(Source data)
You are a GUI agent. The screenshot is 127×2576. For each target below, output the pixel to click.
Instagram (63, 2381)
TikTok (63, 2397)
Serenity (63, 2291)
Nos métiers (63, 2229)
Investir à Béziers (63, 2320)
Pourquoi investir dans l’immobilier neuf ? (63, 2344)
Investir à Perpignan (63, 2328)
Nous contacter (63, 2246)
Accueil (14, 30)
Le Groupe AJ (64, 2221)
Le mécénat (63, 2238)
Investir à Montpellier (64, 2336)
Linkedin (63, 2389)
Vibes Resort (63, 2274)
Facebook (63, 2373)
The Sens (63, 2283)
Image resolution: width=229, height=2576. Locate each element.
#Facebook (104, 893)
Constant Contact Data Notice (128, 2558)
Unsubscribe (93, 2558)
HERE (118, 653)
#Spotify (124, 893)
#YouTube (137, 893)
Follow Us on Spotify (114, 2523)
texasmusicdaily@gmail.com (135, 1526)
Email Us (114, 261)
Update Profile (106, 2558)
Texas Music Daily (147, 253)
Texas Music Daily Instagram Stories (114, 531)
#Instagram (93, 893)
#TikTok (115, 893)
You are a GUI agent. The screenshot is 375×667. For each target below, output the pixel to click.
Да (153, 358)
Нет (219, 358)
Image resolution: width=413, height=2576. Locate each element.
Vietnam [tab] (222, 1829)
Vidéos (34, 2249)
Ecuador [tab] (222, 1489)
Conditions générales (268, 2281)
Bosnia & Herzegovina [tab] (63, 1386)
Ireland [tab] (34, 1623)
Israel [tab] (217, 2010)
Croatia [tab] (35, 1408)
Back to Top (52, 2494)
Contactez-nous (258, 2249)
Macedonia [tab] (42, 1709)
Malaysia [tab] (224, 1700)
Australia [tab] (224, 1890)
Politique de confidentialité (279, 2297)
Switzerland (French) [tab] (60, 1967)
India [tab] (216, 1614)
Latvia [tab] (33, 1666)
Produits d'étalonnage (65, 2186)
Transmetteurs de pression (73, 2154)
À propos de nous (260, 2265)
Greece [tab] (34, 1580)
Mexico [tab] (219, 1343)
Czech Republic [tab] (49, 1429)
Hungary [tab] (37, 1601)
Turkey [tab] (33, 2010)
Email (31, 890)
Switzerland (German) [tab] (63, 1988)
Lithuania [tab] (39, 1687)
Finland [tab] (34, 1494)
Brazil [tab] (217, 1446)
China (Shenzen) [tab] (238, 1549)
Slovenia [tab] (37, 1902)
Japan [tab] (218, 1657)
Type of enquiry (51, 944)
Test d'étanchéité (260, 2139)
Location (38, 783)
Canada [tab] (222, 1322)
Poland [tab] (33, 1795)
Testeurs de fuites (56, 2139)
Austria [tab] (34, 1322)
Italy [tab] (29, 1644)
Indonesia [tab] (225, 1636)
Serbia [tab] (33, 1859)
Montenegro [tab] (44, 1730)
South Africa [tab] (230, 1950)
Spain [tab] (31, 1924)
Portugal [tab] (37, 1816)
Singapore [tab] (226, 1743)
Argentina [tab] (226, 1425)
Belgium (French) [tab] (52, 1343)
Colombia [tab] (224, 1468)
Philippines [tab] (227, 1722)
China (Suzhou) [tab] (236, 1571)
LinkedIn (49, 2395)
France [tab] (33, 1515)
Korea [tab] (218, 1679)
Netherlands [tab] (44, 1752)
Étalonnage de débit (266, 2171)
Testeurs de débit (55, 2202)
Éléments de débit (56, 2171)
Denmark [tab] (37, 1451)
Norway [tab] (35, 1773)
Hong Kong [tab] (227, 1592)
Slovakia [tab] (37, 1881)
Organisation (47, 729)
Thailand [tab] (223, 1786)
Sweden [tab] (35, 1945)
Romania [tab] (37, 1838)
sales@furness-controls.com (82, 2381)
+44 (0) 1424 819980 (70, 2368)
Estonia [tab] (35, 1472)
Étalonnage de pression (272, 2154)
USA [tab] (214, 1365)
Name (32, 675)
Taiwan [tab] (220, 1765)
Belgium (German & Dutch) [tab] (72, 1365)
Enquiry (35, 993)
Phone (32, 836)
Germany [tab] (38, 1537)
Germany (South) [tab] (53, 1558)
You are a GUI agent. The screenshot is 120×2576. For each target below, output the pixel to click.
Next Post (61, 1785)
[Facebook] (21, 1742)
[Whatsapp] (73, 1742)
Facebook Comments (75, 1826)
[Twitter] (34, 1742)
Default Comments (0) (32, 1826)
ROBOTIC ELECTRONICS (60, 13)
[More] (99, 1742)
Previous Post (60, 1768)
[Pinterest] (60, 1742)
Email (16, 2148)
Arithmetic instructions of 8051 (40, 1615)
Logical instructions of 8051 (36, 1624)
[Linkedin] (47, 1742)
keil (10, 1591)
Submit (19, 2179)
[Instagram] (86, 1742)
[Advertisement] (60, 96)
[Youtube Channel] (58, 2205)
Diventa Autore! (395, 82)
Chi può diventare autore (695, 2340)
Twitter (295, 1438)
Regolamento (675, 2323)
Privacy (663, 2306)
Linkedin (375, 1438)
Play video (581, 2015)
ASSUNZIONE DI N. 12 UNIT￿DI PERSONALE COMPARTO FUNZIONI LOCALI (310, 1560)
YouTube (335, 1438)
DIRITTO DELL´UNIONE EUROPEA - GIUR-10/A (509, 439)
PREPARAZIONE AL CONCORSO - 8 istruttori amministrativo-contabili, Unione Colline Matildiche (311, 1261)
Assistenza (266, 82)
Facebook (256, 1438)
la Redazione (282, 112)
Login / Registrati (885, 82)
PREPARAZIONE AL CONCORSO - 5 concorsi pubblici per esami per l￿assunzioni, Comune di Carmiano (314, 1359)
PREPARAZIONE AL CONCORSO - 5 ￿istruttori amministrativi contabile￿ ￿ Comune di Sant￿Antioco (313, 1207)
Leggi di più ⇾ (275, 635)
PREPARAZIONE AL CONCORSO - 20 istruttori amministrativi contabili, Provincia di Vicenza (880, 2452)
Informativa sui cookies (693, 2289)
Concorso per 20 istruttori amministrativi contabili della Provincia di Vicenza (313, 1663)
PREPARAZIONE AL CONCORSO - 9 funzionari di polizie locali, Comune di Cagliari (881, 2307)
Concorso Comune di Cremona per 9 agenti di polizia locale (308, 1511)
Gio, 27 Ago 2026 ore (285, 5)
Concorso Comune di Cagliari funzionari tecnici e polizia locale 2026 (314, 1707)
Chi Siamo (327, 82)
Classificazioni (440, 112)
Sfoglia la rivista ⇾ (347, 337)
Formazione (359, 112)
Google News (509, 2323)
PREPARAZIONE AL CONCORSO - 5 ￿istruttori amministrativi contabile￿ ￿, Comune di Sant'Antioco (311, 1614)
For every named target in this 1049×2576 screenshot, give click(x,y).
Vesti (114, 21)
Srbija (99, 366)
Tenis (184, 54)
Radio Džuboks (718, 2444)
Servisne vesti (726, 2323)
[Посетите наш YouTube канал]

WHAT TO WORK ON:
The output should be a character-exact copy of all entries.

SOLVED PROBLEM:
You are a GUI agent. The screenshot is 127×2576. For each target below, output the pixel to click.
Instagram (63, 2381)
TikTok (63, 2397)
Serenity (63, 2291)
Nos métiers (63, 2229)
Investir à Béziers (63, 2320)
Pourquoi investir dans l’immobilier neuf ? (63, 2344)
Investir à Perpignan (63, 2328)
Nous contacter (63, 2246)
Accueil (14, 30)
Le Groupe AJ (64, 2221)
Le mécénat (63, 2238)
Investir à Montpellier (64, 2336)
Linkedin (63, 2389)
Vibes Resort (63, 2274)
Facebook (63, 2373)
The Sens (63, 2283)
Image resolution: width=229, height=2576. Locate each element.
#Facebook (104, 893)
Constant Contact Data Notice (128, 2558)
Unsubscribe (93, 2558)
HERE (118, 653)
#Spotify (124, 893)
#YouTube (137, 893)
Follow Us on Spotify (114, 2523)
texasmusicdaily@gmail.com (135, 1526)
Email Us (114, 261)
Update Profile (106, 2558)
Texas Music Daily (147, 253)
Texas Music Daily Instagram Stories (114, 531)
#Instagram (93, 893)
#TikTok (115, 893)
You are a GUI agent. The screenshot is 375×667. For each target below, output the pixel to click.
Да (153, 358)
Нет (219, 358)
Image resolution: width=413, height=2576. Locate each element.
Vietnam [tab] (222, 1829)
Vidéos (34, 2249)
Ecuador [tab] (222, 1489)
Conditions générales (268, 2281)
Bosnia & Herzegovina [tab] (63, 1386)
Ireland [tab] (34, 1623)
Israel [tab] (217, 2010)
Croatia [tab] (35, 1408)
Back to Top (52, 2494)
Contactez-nous (258, 2249)
Macedonia [tab] (42, 1709)
Malaysia [tab] (224, 1700)
Australia [tab] (224, 1890)
Politique de confidentialité (279, 2297)
Switzerland (French) [tab] (60, 1967)
India [tab] (216, 1614)
Latvia [tab] (33, 1666)
Produits d'étalonnage (65, 2186)
Transmetteurs de pression (73, 2154)
À propos de nous (260, 2265)
Greece [tab] (34, 1580)
Mexico [tab] (219, 1343)
Czech Republic [tab] (49, 1429)
Hungary [tab] (37, 1601)
Turkey [tab] (33, 2010)
Email (31, 890)
Switzerland (German) [tab] (63, 1988)
Lithuania [tab] (39, 1687)
Finland [tab] (34, 1494)
Brazil [tab] (217, 1446)
China (Shenzen) [tab] (238, 1549)
Slovenia [tab] (37, 1902)
Japan [tab] (218, 1657)
Type of enquiry (51, 944)
Test d'étanchéité (260, 2139)
Location (38, 783)
Canada [tab] (222, 1322)
Poland [tab] (33, 1795)
Testeurs de fuites (56, 2139)
Austria [tab] (34, 1322)
Italy [tab] (29, 1644)
Indonesia [tab] (225, 1636)
Serbia [tab] (33, 1859)
Montenegro [tab] (44, 1730)
South Africa [tab] (230, 1950)
Spain [tab] (31, 1924)
Portugal [tab] (37, 1816)
Singapore [tab] (226, 1743)
Argentina [tab] (226, 1425)
Belgium (French) [tab] (52, 1343)
Colombia [tab] (224, 1468)
Philippines [tab] (227, 1722)
China (Suzhou) [tab] (236, 1571)
LinkedIn (49, 2395)
France [tab] (33, 1515)
Korea [tab] (218, 1679)
Netherlands [tab] (44, 1752)
Étalonnage de débit (266, 2171)
Testeurs de débit (55, 2202)
Éléments de débit (56, 2171)
Denmark [tab] (37, 1451)
Norway [tab] (35, 1773)
Hong Kong [tab] (227, 1592)
Slovakia [tab] (37, 1881)
Organisation (47, 729)
Thailand [tab] (223, 1786)
Sweden [tab] (35, 1945)
Romania [tab] (37, 1838)
sales@furness-controls.com (82, 2381)
+44 (0) 1424 819980 (70, 2368)
Estonia [tab] (35, 1472)
Étalonnage de pression (272, 2154)
USA [tab] (214, 1365)
Name (32, 675)
Taiwan [tab] (220, 1765)
Belgium (German & Dutch) [tab] (72, 1365)
Enquiry (35, 993)
Phone (32, 836)
Germany [tab] (38, 1537)
Germany (South) [tab] (53, 1558)
You are a GUI agent. The screenshot is 120×2576. For each target below, output the pixel to click.
Next Post (61, 1785)
[Facebook] (21, 1742)
[Whatsapp] (73, 1742)
Facebook Comments (75, 1826)
[Twitter] (34, 1742)
Default Comments (0) (32, 1826)
ROBOTIC ELECTRONICS (60, 13)
[More] (99, 1742)
Previous Post (60, 1768)
[Pinterest] (60, 1742)
Email (16, 2148)
Arithmetic instructions of 8051 (40, 1615)
Logical instructions of 8051 (36, 1624)
[Linkedin] (47, 1742)
keil (10, 1591)
Submit (19, 2179)
[Instagram] (86, 1742)
[Advertisement] (60, 96)
[Youtube Channel] (58, 2205)
Diventa Autore! (395, 82)
Chi può diventare autore (695, 2340)
Twitter (295, 1438)
Regolamento (675, 2323)
Privacy (663, 2306)
Linkedin (375, 1438)
Play video (581, 2015)
ASSUNZIONE DI N. 12 UNIT￿DI PERSONALE COMPARTO FUNZIONI LOCALI (310, 1560)
YouTube (335, 1438)
DIRITTO DELL´UNIONE EUROPEA - GIUR-10/A (509, 439)
PREPARAZIONE AL CONCORSO - 8 istruttori amministrativo-contabili, Unione Colline Matildiche (311, 1261)
Assistenza (266, 82)
Facebook (256, 1438)
la Redazione (282, 112)
Login / Registrati (885, 82)
PREPARAZIONE AL CONCORSO - 5 concorsi pubblici per esami per l￿assunzioni, Comune di Carmiano (314, 1359)
PREPARAZIONE AL CONCORSO - 5 ￿istruttori amministrativi contabile￿ ￿ Comune di Sant￿Antioco (313, 1207)
Leggi di più ⇾ (275, 635)
PREPARAZIONE AL CONCORSO - 20 istruttori amministrativi contabili, Provincia di Vicenza (880, 2452)
Informativa sui cookies (693, 2289)
Concorso per 20 istruttori amministrativi contabili della Provincia di Vicenza (313, 1663)
PREPARAZIONE AL CONCORSO - 9 funzionari di polizie locali, Comune di Cagliari (881, 2307)
Concorso Comune di Cremona per 9 agenti di polizia locale (308, 1511)
Gio, 27 Ago 2026 ore (285, 5)
Concorso Comune di Cagliari funzionari tecnici e polizia locale 2026 (314, 1707)
Chi Siamo (327, 82)
Classificazioni (440, 112)
Sfoglia la rivista ⇾ (347, 337)
Formazione (359, 112)
Google News (509, 2323)
PREPARAZIONE AL CONCORSO - 5 ￿istruttori amministrativi contabile￿ ￿, Comune di Sant'Antioco (311, 1614)
For every named target in this 1049×2576 screenshot, give click(x,y).
Vesti (114, 21)
Srbija (99, 366)
Tenis (184, 54)
Radio Džuboks (718, 2444)
Servisne vesti (726, 2323)
[Посетите наш YouTube канал]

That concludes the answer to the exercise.